Après avoir été nourri intellectuellement pendant ses études, Baptiste Josse-Lesage a cherché un moyen de se nourrir physiologiquement. « J’ai travaillé dans des abattoirs pendant ma jeunesse, et j’ai toujours eu un contact très positif avec la viande. J’y ai même découvert une passion. Ma grand-mère m’a appris la cuisson d’épaisses pièces de bœuf, j’aime cette ambiance de boucherie où l’on parle gras, où la parole est libérée ». C’est décidé, le forgeron passe alors un bac pro dans ces métiers de bouche. Après une expérience en grandes surfaces, il termine son apprentissage sur les marchés.

Aujourd’hui, il met son expérience au service d’un abattoir, où il détaille les pièces. « Je sais travailler entièrement une bête ». Dans cette fonction, le forgeron manie différents couteaux, du trancheur, très coupant et rigide, à l’éplucheur, plus fin et se glissant plus facilement dans la viande.

Le temps, c’est du charbon

Baptiste Josse-Lesage s’attache à être autonome en énergie, comme lui a appris son maître. « Produire du charbon ne me demande que du temps. Pour ce faire, j’introduis du bois dans une charbonnière, que je fais monter en température pendant 4 ou 5 heures. La fumée est tellement dense à l’intérieur qu’il n’y a plus d’air. C’est important de chasser cet air, sous peine d’autocombustion du bois, et qui deviendrait alors cendre. Les essences utilisées importent peu ».
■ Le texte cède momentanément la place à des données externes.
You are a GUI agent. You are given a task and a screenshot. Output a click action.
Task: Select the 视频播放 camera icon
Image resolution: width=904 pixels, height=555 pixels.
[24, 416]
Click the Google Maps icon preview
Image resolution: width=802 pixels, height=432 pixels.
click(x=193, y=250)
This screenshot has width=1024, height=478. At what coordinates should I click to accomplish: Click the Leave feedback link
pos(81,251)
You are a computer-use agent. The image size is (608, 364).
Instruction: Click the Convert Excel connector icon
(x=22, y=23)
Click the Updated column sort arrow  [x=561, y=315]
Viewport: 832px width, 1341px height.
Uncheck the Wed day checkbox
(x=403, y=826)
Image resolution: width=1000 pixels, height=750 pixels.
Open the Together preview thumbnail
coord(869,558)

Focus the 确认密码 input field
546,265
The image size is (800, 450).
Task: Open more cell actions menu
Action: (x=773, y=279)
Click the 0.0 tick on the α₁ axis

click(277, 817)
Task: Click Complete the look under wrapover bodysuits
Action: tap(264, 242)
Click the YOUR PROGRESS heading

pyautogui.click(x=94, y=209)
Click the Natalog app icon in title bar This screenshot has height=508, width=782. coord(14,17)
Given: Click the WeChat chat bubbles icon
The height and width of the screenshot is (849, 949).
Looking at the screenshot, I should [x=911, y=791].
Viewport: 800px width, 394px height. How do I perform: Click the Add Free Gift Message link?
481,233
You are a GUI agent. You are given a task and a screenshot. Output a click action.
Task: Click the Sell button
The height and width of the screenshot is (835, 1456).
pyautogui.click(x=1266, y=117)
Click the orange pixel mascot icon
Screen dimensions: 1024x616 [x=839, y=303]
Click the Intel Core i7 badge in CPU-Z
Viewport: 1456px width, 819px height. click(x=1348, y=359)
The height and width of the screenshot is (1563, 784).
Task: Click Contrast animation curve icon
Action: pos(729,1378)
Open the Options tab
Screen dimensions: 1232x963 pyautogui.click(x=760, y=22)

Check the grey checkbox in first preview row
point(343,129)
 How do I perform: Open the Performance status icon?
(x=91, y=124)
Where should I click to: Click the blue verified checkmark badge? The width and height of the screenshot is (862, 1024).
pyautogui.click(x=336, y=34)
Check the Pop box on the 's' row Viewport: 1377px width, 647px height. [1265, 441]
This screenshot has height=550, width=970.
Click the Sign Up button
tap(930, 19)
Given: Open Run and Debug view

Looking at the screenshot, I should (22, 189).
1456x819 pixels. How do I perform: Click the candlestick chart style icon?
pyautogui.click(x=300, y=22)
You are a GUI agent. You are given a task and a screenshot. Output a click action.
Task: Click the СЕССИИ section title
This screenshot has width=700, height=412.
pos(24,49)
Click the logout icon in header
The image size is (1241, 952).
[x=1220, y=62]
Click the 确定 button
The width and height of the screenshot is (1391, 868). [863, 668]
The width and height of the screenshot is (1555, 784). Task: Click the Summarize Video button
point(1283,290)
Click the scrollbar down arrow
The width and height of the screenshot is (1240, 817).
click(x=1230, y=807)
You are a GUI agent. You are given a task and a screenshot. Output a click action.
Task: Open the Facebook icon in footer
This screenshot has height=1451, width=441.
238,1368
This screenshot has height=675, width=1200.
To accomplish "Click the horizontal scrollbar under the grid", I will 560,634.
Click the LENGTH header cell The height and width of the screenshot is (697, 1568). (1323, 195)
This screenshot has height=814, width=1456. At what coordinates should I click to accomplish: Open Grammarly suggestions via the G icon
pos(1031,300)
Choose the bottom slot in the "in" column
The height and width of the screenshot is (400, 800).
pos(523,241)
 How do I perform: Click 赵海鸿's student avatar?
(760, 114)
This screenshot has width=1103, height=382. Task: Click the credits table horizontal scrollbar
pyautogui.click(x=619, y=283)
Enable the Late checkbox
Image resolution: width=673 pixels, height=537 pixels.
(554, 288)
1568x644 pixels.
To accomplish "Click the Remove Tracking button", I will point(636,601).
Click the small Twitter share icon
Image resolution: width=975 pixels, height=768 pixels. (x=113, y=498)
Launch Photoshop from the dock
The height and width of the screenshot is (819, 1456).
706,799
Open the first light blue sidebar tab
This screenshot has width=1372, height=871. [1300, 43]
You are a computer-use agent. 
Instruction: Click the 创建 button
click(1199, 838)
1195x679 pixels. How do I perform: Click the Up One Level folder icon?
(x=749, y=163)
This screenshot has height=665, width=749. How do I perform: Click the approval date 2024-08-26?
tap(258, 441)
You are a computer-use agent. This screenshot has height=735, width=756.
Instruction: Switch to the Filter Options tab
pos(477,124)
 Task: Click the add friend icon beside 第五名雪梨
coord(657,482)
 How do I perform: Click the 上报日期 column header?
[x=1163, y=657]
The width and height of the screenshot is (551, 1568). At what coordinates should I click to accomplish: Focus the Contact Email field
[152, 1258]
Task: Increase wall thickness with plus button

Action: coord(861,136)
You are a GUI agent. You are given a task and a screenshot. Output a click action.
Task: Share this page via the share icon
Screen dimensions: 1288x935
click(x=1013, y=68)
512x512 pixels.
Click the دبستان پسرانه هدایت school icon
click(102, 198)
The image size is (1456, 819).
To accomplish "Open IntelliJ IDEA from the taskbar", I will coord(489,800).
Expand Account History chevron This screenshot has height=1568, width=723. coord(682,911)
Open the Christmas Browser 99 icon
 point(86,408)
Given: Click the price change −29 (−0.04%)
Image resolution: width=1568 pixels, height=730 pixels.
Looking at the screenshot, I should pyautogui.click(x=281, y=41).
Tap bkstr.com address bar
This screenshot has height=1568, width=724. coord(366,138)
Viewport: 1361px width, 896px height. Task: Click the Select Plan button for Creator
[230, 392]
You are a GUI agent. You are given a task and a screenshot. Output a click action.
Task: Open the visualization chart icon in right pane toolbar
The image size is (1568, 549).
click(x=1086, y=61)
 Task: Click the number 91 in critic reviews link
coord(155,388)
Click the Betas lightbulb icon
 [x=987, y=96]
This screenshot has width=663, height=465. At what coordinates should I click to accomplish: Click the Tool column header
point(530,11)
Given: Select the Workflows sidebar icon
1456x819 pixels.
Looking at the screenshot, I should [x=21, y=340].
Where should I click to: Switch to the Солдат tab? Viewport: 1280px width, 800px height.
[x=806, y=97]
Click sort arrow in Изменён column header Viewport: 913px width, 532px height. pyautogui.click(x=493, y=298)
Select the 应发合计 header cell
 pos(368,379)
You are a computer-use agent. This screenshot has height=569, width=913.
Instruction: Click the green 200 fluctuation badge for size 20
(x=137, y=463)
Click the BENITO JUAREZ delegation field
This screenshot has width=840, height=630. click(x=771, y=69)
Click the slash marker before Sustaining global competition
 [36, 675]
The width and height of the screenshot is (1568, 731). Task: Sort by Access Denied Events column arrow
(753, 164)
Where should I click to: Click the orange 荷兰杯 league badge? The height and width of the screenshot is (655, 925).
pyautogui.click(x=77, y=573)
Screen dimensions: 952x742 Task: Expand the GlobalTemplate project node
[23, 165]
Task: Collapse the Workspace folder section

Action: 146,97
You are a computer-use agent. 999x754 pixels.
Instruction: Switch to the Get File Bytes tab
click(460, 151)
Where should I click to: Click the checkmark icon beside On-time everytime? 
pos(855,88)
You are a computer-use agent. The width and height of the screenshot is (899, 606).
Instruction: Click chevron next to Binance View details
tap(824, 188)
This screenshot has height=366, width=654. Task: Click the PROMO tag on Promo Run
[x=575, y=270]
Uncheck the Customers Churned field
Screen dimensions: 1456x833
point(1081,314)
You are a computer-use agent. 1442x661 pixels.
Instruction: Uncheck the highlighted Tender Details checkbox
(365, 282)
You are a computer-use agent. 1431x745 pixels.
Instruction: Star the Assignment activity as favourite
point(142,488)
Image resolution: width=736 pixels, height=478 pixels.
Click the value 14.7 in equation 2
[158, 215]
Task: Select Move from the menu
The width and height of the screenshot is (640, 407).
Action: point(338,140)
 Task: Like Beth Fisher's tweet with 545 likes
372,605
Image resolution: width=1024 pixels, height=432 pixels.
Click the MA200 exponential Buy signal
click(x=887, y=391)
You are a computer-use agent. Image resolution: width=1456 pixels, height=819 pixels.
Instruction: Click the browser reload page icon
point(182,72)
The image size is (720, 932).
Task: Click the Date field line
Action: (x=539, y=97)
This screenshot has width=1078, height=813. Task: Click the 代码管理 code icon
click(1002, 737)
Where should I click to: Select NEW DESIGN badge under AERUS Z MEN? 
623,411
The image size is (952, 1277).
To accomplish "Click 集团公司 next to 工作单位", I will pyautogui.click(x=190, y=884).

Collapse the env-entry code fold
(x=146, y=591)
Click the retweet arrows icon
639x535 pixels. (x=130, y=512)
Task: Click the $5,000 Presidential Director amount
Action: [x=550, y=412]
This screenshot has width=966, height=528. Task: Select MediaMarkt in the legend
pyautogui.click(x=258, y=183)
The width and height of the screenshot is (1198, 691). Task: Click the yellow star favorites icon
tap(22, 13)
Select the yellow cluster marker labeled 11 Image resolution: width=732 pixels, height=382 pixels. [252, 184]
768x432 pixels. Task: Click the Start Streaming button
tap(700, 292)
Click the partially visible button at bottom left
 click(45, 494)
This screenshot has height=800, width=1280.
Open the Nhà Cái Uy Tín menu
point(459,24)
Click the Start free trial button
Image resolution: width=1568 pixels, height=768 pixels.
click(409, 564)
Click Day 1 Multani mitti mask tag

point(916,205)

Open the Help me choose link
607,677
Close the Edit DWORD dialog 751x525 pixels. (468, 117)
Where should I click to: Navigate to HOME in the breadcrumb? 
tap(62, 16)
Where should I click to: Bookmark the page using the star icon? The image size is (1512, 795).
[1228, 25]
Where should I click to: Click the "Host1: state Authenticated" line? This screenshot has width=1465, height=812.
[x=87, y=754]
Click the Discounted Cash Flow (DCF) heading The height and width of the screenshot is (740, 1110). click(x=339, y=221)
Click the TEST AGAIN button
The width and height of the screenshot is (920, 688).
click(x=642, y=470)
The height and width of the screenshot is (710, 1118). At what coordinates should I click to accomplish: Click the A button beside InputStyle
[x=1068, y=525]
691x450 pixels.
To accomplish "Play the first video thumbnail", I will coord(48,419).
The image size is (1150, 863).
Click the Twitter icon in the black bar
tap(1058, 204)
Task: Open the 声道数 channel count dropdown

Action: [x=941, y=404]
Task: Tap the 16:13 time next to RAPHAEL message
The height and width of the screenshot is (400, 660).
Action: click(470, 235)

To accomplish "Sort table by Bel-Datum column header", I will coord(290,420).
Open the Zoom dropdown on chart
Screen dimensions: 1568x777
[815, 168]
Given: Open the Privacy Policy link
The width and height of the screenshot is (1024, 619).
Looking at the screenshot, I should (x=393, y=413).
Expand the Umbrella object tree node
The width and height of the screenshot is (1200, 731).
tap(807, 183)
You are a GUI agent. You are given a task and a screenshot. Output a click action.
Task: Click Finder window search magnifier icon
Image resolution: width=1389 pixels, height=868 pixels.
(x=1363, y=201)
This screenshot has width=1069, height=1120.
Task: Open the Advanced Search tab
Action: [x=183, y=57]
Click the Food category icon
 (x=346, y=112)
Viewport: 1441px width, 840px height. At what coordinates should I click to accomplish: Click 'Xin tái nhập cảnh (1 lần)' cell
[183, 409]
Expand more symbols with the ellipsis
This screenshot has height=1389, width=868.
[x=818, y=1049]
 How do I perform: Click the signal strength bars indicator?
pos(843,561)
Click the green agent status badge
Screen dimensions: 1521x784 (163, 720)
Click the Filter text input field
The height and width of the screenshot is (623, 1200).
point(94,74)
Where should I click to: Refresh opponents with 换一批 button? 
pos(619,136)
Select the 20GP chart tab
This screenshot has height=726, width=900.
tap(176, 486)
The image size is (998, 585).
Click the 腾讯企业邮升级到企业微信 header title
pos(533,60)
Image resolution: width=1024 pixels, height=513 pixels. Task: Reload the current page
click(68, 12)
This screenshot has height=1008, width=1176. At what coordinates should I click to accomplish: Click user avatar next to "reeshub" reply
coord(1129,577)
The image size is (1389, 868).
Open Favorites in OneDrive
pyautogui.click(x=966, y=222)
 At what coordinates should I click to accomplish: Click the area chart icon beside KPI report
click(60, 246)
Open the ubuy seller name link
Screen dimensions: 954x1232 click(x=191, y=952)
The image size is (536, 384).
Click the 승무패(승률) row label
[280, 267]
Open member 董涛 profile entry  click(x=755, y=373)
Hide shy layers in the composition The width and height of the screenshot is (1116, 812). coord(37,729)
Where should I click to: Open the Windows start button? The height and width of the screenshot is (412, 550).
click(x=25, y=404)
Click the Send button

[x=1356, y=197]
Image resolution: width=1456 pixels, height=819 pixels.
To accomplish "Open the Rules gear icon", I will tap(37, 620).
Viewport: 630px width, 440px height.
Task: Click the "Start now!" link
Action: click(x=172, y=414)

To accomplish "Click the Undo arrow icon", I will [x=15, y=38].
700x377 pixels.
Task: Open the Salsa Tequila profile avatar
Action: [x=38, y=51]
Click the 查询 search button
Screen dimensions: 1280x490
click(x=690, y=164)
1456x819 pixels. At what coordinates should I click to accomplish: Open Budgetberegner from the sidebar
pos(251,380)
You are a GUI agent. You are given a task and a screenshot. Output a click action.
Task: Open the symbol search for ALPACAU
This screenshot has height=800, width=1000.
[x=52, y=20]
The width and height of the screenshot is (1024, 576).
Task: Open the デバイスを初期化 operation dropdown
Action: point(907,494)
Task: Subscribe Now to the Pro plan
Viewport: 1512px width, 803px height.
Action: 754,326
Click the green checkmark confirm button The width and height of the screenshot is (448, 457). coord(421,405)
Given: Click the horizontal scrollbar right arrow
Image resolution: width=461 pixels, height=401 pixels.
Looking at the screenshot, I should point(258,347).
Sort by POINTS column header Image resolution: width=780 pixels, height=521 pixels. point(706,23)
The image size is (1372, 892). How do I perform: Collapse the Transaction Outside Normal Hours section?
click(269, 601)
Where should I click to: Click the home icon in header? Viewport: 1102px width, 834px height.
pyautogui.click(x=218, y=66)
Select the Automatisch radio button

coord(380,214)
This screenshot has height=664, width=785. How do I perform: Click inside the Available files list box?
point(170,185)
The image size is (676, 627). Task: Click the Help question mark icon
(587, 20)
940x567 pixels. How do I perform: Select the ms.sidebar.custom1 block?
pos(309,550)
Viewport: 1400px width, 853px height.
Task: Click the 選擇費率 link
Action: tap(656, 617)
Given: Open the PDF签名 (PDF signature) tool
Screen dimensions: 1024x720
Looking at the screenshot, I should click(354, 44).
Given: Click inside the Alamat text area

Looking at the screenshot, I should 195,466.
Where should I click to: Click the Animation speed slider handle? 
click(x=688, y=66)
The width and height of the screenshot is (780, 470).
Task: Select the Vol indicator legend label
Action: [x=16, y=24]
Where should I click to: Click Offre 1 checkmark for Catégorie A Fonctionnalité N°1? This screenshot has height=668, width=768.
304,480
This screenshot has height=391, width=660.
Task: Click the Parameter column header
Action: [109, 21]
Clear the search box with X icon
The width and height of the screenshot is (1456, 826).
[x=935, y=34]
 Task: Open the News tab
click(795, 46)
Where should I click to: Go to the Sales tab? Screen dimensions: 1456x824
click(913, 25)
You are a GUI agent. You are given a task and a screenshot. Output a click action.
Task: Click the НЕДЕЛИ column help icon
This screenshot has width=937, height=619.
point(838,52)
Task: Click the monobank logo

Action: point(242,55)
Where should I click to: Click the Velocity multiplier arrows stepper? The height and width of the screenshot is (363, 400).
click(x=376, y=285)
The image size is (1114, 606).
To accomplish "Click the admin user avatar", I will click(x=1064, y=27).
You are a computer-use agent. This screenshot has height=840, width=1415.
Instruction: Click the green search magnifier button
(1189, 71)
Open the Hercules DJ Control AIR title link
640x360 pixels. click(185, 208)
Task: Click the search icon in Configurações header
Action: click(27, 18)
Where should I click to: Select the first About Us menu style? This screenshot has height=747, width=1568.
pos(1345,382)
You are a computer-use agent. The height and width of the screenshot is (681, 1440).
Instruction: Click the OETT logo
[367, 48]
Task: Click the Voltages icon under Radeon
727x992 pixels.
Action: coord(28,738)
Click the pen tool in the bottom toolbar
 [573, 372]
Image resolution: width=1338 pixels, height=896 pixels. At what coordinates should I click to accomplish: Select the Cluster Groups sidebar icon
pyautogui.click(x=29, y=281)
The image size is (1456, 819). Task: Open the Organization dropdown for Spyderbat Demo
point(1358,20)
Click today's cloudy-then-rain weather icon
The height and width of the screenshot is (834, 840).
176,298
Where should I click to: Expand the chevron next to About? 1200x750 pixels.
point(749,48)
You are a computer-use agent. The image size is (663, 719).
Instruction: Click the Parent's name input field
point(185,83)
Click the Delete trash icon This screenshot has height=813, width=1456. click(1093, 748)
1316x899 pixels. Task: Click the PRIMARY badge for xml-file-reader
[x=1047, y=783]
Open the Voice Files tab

Une passion avec un côté écologique, les métaux forgés par Baptiste Josse-Lesage provenant souvent de récupération. « Il existe des fournisseurs qui approvisionnent les grands secteurs de la coutellerie, comme la région de Thiers (63). Pour ma part, je retravaille des tôles ou des corniches ». Une seconde vie pour les pièces métalliques qui retrouvent, à coups de marteau et de savoir-faire, une nouvelle forme.